#### WORK ITEM
Report every line of the records beneath this task that holds the string "size".

---- DATA SUPPLIED

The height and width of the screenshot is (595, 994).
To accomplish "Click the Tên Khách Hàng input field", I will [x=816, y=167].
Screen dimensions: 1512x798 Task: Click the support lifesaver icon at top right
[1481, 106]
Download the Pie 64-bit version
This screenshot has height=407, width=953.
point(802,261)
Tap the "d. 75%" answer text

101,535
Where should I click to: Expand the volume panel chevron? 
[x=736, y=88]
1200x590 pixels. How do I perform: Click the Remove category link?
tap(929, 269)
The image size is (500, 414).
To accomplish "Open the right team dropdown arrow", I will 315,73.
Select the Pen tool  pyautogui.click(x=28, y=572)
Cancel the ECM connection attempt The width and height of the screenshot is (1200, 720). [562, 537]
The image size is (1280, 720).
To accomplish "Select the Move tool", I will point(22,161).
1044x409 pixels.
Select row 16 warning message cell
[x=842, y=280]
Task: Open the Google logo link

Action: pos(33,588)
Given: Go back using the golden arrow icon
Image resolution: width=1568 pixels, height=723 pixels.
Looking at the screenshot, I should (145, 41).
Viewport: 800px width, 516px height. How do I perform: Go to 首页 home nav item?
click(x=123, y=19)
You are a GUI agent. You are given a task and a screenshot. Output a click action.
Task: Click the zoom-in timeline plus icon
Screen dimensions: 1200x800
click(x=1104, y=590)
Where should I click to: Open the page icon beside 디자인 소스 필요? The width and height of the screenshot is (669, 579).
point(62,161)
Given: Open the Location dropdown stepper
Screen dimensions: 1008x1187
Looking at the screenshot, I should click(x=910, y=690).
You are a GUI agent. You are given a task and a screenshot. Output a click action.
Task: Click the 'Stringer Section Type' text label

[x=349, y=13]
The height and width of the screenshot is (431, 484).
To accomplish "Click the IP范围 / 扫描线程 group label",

--------

#### PROBLEM SOLUTION
The image size is (500, 414).
The image size is (1280, 720).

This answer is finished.